You will lead a globally distributed team (US and India) responsible for building a production-grade, scalable Kubernetes platform. Key ownership areas include cluster lifecycle management, fleet management, multi-tenancy, and deep integration with compute (CPU/GPU), networking, and storage systems. The team operates at the intersection of infrastructure and AI, with a charter to enable enterprises to run mission-critical and AI workloads at massive scale with a focus on simplicity, reliability, and performance.

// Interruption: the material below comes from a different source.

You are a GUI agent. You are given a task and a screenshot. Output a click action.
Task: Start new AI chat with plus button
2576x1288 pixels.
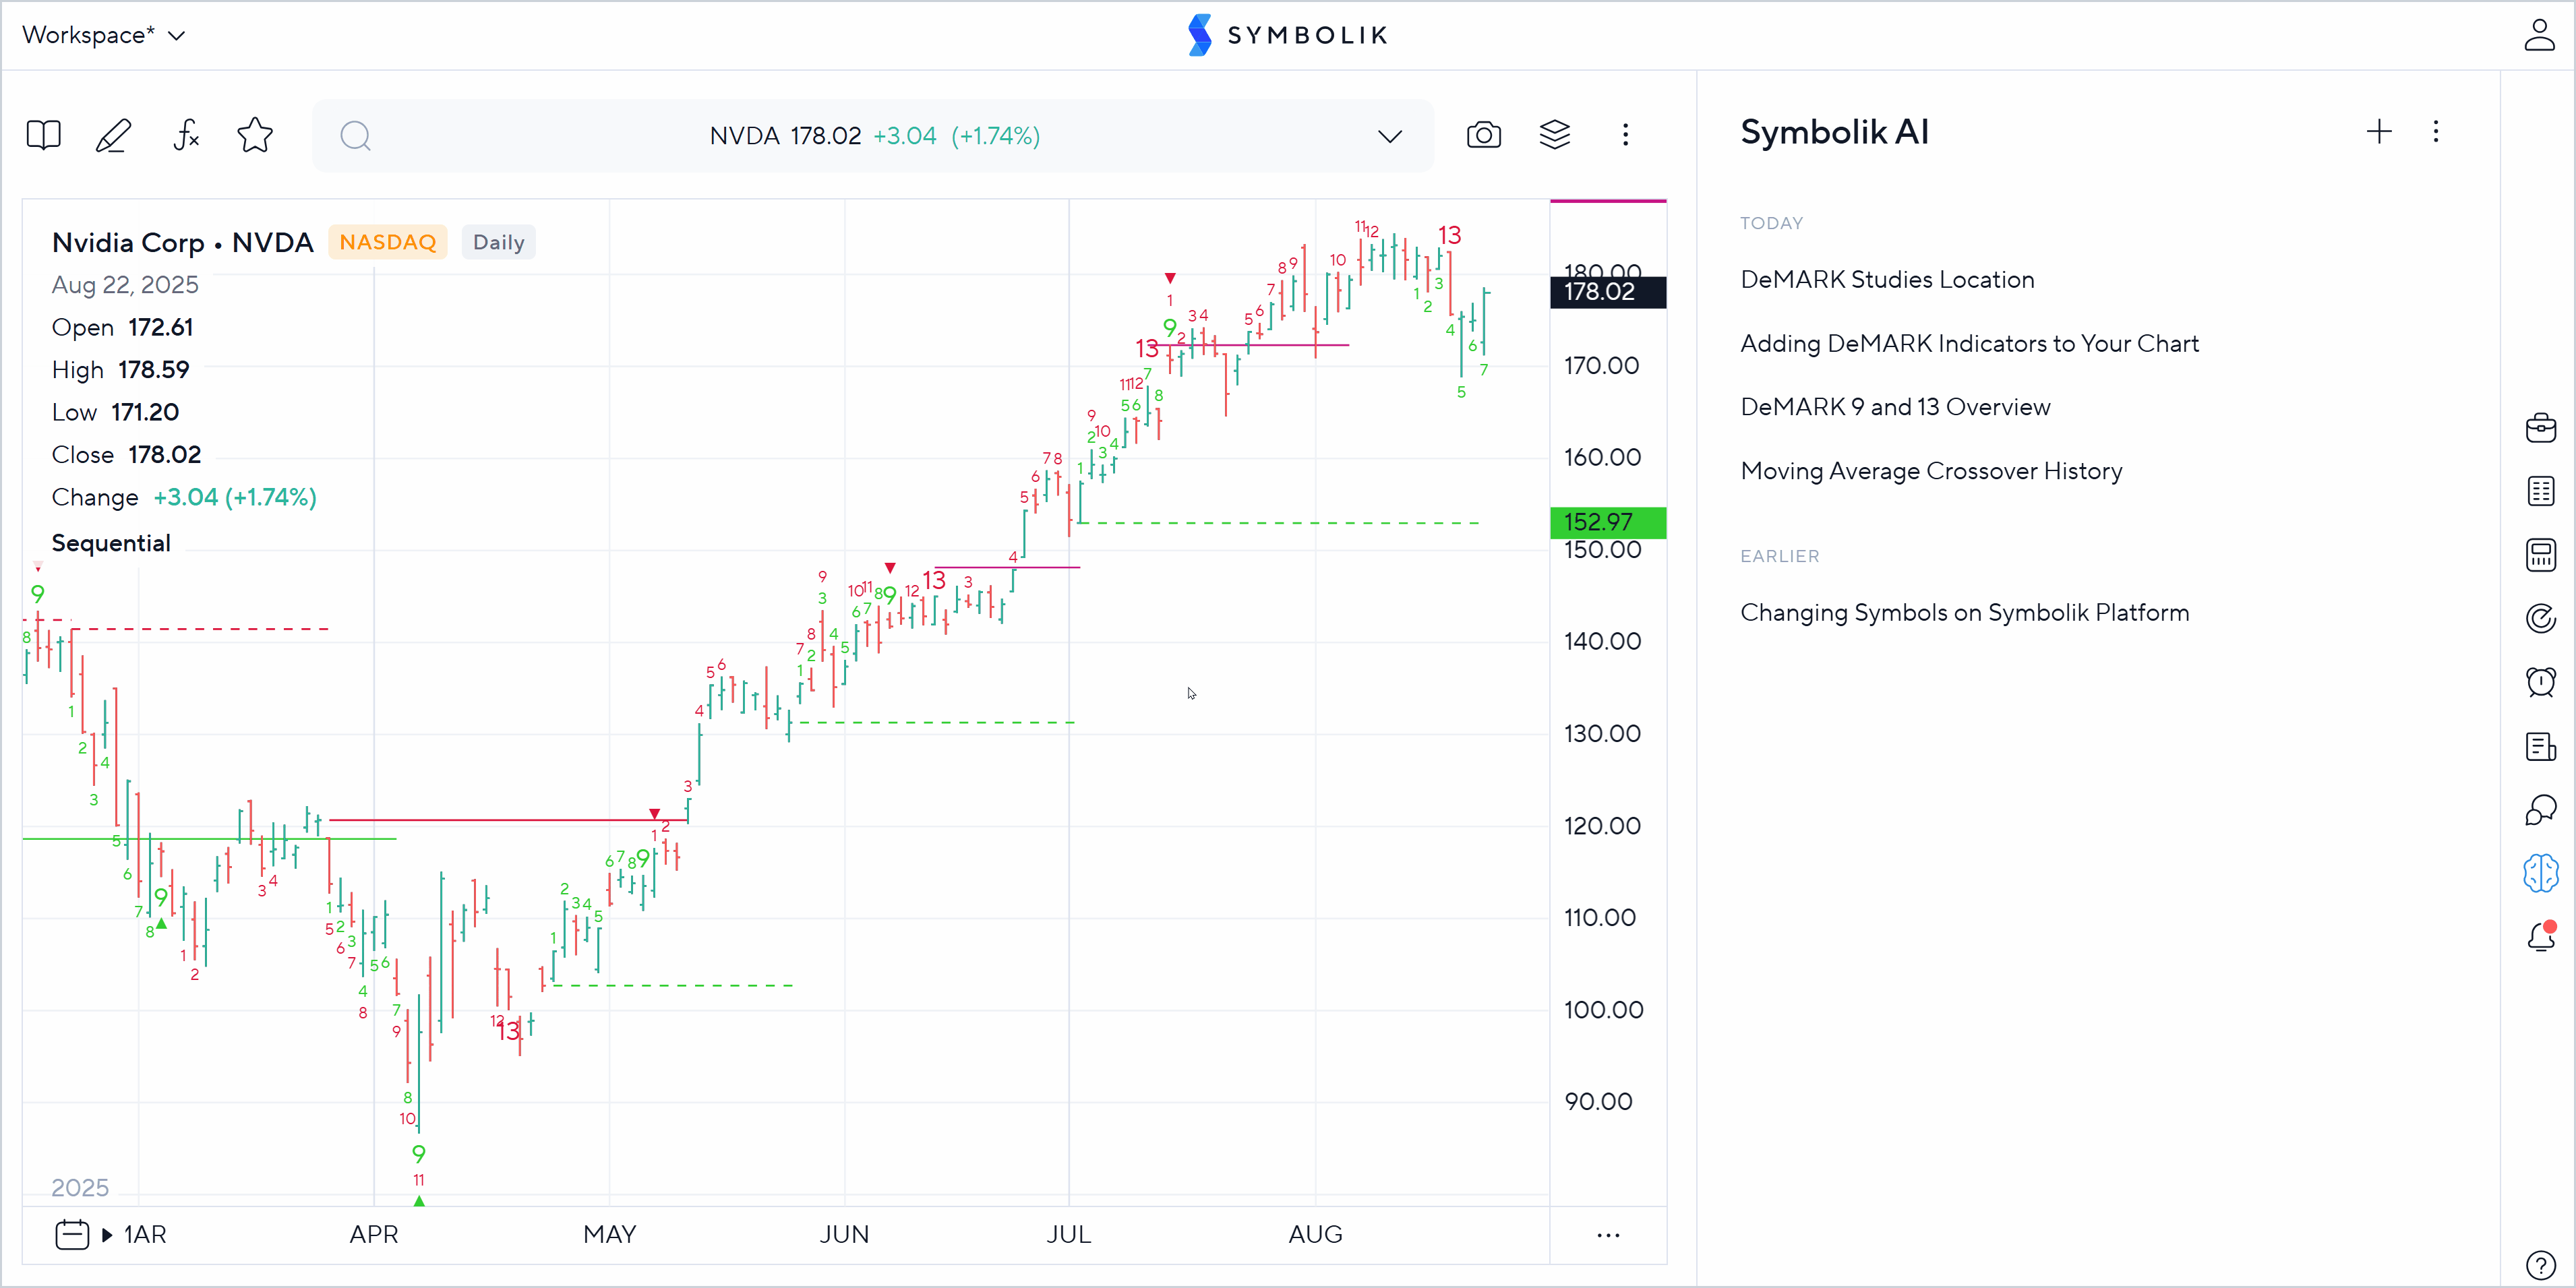(x=2379, y=132)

In this role, you will own end-to-end delivery of key platform capabilities, drive the design of large-scale distributed systems (evolving toward global control planes and cell-based architectures), and lead engineers to build AI-native infrastructure including GPU-aware scheduling, resource isolation, and workload orchestration. You will partner closely with Product and cross-functional teams to translate enterprise and AI use cases into platform capabilities, and establish a strong operational excellence culture with SLOs, reliability engineering, and production readiness.
You bring proven experience leading and scaling high-performing engineering teams with the ability to drive clarity, ownership, and execution in complex, ambiguous problem spaces. Strong understanding of distributed systems at scale is essential, along with hands-on familiarity with cloud platforms, infrastructure systems, or PaaS offerings. You have experience building large, meaningful production systems. Kubernetes experience is desirable but not required—the company welcomes leaders excited to learn Kubernetes deeply and apply strong systems fundamentals.
Experience designing multi-tenant platforms with clear abstractions (projects, quotas, policies) and familiarity with multi-cluster/fleet management and large-scale system design are valued. Exposure to AI/ML workloads or GPU-based systems is a plus, though the company equally welcomes strong platform engineers excited to grow into AI infrastructure. You have a track record of delivering reliable, production-grade systems with experience in SLOs, observability, incident management, and lifecycle operations. Strong ability to work across product, hardware, and field teams with effective executive-level communication and stakeholder management is required.
The role is hybrid with an expectation to work onsite a minimum of 3 days per week in San Jose to foster collaboration and team alignment.